Calculates the standardized mean difference between two groups using the smd package. This is a common measure of effect size for comparing group differences while accounting for variability.
Arguments
- .covariate
A numeric vector containing the covariate values to compare.
- .exposure
A vector (factor or numeric) indicating group membership. Must have exactly two unique levels.
- .weights
An optional numeric vector of case weights. If provided, must have the same length as other input vectors. All weights must be non-negative.
- .reference_level
The reference group level for comparisons. Can be either a group level value or a numeric index. If
NULL
(default), uses the first level.- na.rm
A logical value indicating whether to remove missing values before computation. If
FALSE
(default), missing values in the input will produceNA
in the output.
Value
A numeric value representing the standardized mean difference. Positive values indicate the comparison group has a higher mean than the reference group.
Details
The standardized mean difference (SMD) is calculated as: $$SMD = \frac{\bar{x}_1 - \bar{x}_0}{\sqrt{(s_1^2 + s_0^2)/2}}$$ where \(\bar{x}_1\) and \(\bar{x}_0\) are the means of the treatment and control groups, and \(s_1^2\) and \(s_0^2\) are their variances.
In causal inference, SMD values of 0.1 or smaller are often considered indicative of good balance between treatment groups.
See also
check_balance()
for computing multiple balance metrics at once
Other balance functions:
bal_corr()
,
bal_ess()
,
bal_ks()
,
bal_model_auc()
,
bal_model_roc_curve()
,
bal_qq()
,
bal_vr()
,
check_balance()
,
check_ess()
,
check_model_auc()
,
check_model_roc_curve()
,
check_qq()
,
plot_balance()
Examples
# Binary exposure
bal_smd(nhefs_weights$age, nhefs_weights$qsmk)
#> [1] -0.2822208
# With weights
bal_smd(nhefs_weights$wt71, nhefs_weights$qsmk,
.weights = nhefs_weights$w_ate)
#> [1] 0.009030294
# Categorical exposure (returns named vector)
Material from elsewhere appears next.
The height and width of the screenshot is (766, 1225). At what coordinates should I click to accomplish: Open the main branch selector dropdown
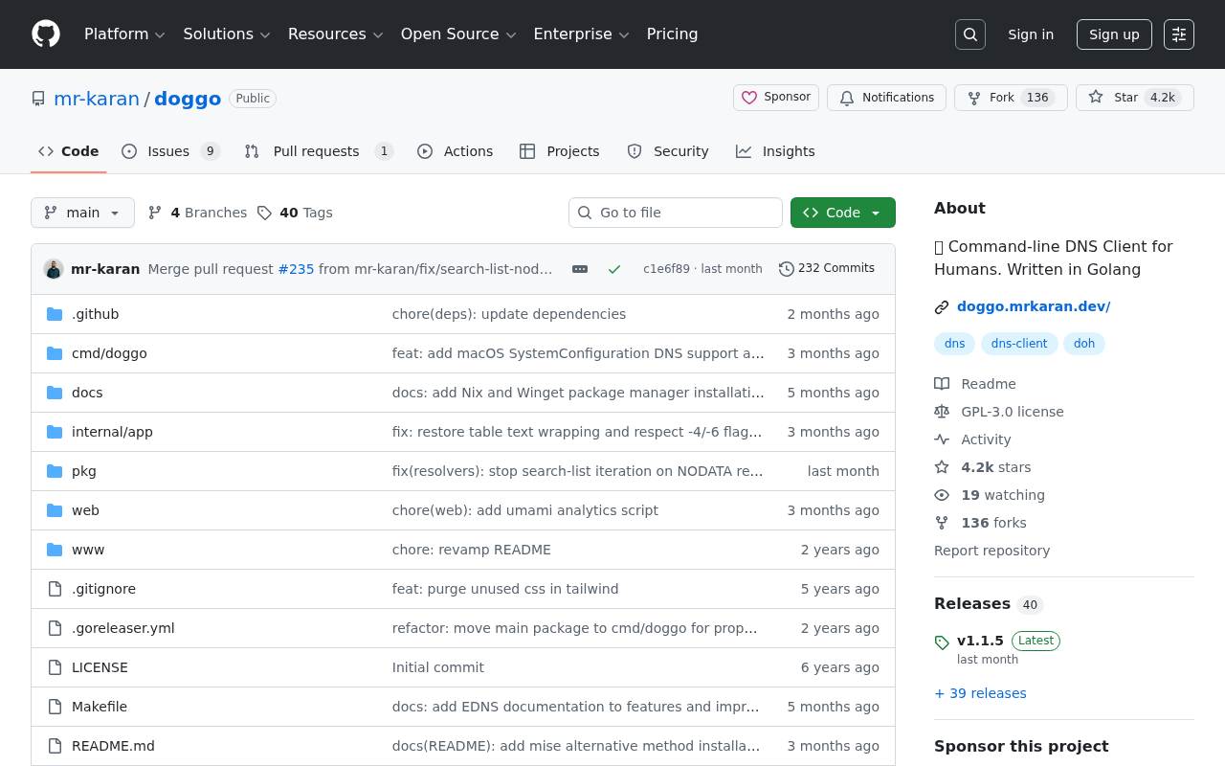coord(82,213)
bal_smd(nhefs_weights$age, nhefs_weights$alcoholfreq_cat)
#> lt_12_per_year_vs_none 1_4_per_month_vs_none 2_3_per_week_vs_none
#> -0.4101980 -0.6853829 -0.6122164
#> daily_vs_none
#> -0.3337888
# Specify reference level
bal_smd(nhefs_weights$age, nhefs_weights$alcoholfreq_cat,
.reference_level = "daily")
#> none_vs_daily lt_12_per_year_vs_daily 1_4_per_month_vs_daily
#> -0.33378882 0.07250964 0.32898774
#> 2_3_per_week_vs_daily
#> -0.26514253
# With categorical weights
bal_smd(nhefs_weights$wt71, nhefs_weights$alcoholfreq_cat,
.weights = nhefs_weights$w_cat_ate)
#> lt_12_per_year_vs_none 1_4_per_month_vs_none 2_3_per_week_vs_none
#> -0.07400341 -0.08935937 -0.06519465
#> daily_vs_none
#> -0.04164903